El Tribunal, para otorgar una calificación, además de analizar la capacidad de los aspirantes, tendrá en cuenta los siguientes criterios de valoración:
- La presentación ante el Tribunal debe ser cuidadosamente sopesada, puesto que éste va a juzgar esencialmente sobre una sensación general que el aspirante debe ofrecer desde el inicio hasta el final de su examen, valorando aspectos que van desde la indumentaria y aseo personal, hasta las ejecuciones técnicas del aspirante.
- La actitud debe ser respetuosa pero enérgica tanto en la presentación como en los saludos y explicaciones, mostrando en todo momento clara voluntad de graduarse. Así mismo se mostrará una buena preparación físico-técnica evitando la distracción, olvido, falta de concentración y un estado nervioso o anhelante.
- El Tribunal podrá incidir durante la realización del examen en cualquiera de sus fases y solicitar del aspirante las explicaciones que estime oportunas, así como dar por concluido éste cuando considere que tiene los elementos necesarios para emitir un juicio.
FASE TÉCNICA
La calificación en la fase técnica será de APTO o NO APTO y vendrá determinada por mayoría simple entre los miembros del Tribunal, excepto en los exámenes de 5º y 6º dan que se necesitará, al menos, el 80% de jueces a favor para resultar APTO. La valoración del Tribunal se basará en las siguientes directrices:
- Se valorará en los distintos trabajos presentados su correcta ejecución, efectividad, vivencia, coordinación y presentación.
- La elección de las técnicas y katas presentadas debe ser idónea y adaptada a la capacidad física y técnica del examinando, aptitud de la que debe reflejar un claro conocimiento.
- Cuando el aspirante efectúe, acompañado de una o varias personas, un trabajo de ippon, sanbon, yakusoku kumite, bunkai kata..., primará la efectividad, control de distancia y una perfecta coordinación entre ataque, defensa y aplicación posterior. El Tribunal premiará la naturalidad y realismo en las aplicaciones de Goshin, a fin de que el aspirante obtenga el mayor beneficio posible de sus características físico-técnicas. Se penalizará con rigor la falta de control.

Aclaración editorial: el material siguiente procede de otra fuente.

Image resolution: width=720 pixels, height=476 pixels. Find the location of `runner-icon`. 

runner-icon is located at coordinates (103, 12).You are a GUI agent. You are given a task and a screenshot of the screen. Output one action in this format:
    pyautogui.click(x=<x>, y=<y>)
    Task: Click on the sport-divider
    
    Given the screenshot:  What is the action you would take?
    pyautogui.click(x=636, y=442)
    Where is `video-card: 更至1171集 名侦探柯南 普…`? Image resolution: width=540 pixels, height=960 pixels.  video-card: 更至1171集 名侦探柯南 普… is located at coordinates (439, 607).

- En la ejecución del kata se deberá mostrar el perfecto conocimiento del mismo, lo que implica conocer el significado de cada uno de sus movimientos. También se valorará el dominio de todos los factores (contemplados en el temario) que determinan la buena realización del kata. Si el aspirante cometiera un error en la ejecución del kata voluntario podrá ser declarado NO APTO por el Tribunal.

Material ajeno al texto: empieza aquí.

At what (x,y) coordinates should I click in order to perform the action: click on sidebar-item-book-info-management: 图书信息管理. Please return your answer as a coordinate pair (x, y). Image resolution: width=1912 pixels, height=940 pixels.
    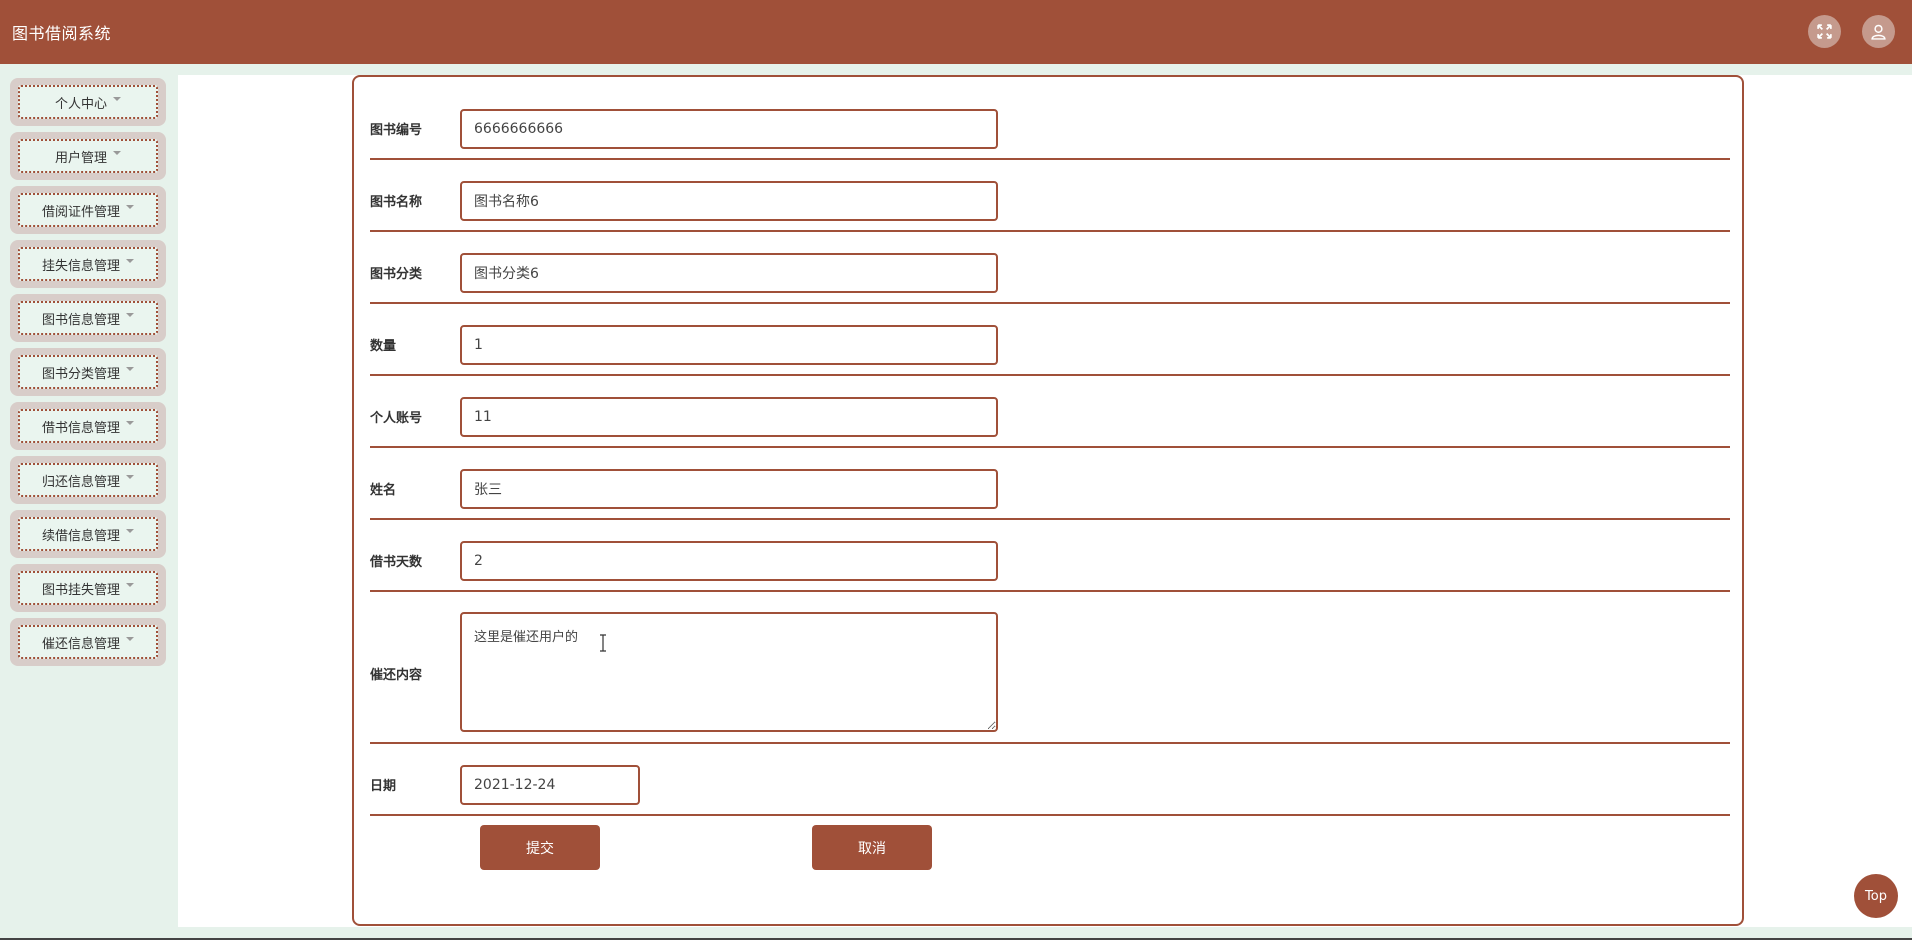
    Looking at the image, I should click on (88, 318).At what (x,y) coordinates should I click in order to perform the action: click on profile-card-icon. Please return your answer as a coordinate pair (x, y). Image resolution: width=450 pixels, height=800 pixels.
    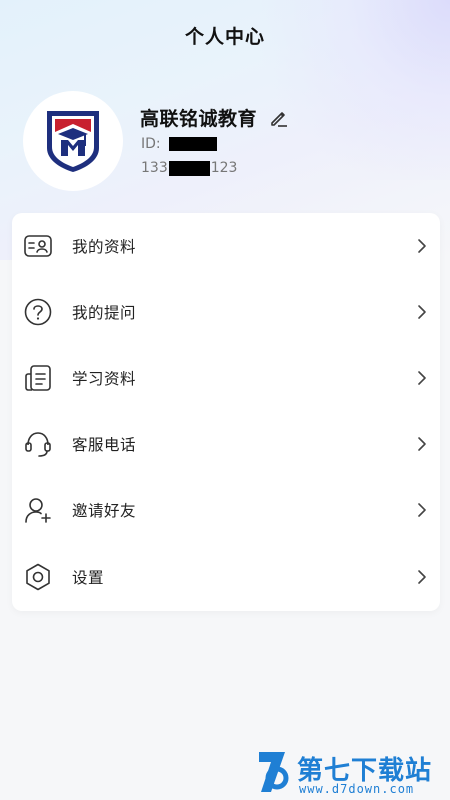
    Looking at the image, I should click on (38, 246). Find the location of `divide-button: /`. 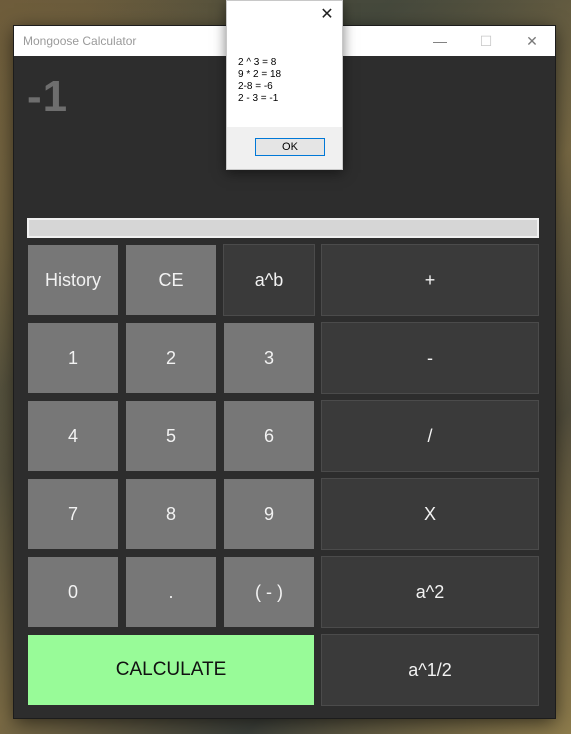

divide-button: / is located at coordinates (430, 436).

- El Tribunal valorará positivamente los conocimientos teóricos que se tengan de acuerdo al temario exigido para los distintos grados e inferiores así como de cualquier aspecto técnico relacionado con el examen.
ES REQUISITO INDISPENSABLE APROBAR LA FASE TECNICA PARA PODER ACCEDER A LA DE KUMITE.
FASE DE KUMITE
Para la realización de esta fase será necesario, en cualquier modalidad y categoría, el uso del equipo de protecciones homologados por la Federación Española de Karate (atendiendo a la edad del aspirante).

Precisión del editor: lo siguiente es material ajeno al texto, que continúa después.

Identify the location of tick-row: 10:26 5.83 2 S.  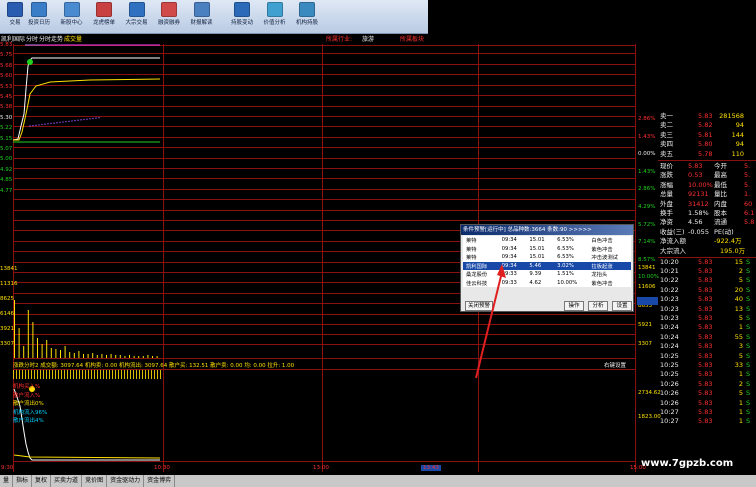
(707, 384).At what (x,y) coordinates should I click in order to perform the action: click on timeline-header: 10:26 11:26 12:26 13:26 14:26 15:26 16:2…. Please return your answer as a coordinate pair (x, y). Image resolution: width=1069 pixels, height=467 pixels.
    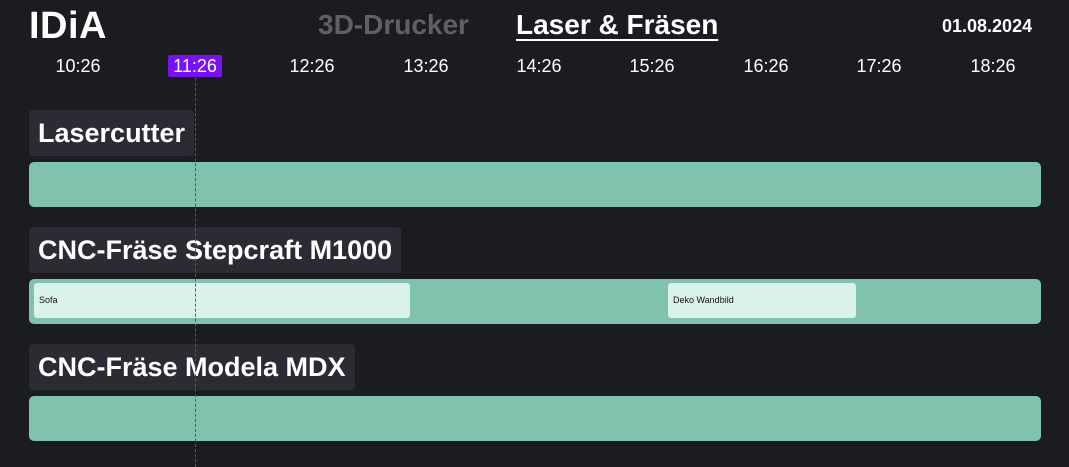
    Looking at the image, I should click on (534, 66).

El Tribunal podrá, si las circunstancias lo requieren para la formación de las liguillas, mezclar categorías y grados en cualquier modalidad.
- SHIAI KUMITE: vendrá determinada por las normas que contemple la Dirección Nacional de Arbitraje, excepto en lo que a la duración del combate se refiere.
- JYU KUMITE: el aspirante deberá demostrar el perfecto conocimiento de los factores esenciales que conforman esta modalidad: defensa, ataque, distancia, anticipación, desplazamiento, contraataque, variedad técnica, espíritu de combate, estrategia... Asimismo mostrará una buena condición física, efectividad técnica y absoluto control.
El Tribunal valorará positivamente los conocimientos teóricos que se tengan de acuerdo al temario exigido para los distintos grados e inferiores así como de cualquier aspecto técnico relacionado con el examen.
La calificación final en la fase de kumite, independientemente de la modalidad, será de APTO o NO APTO.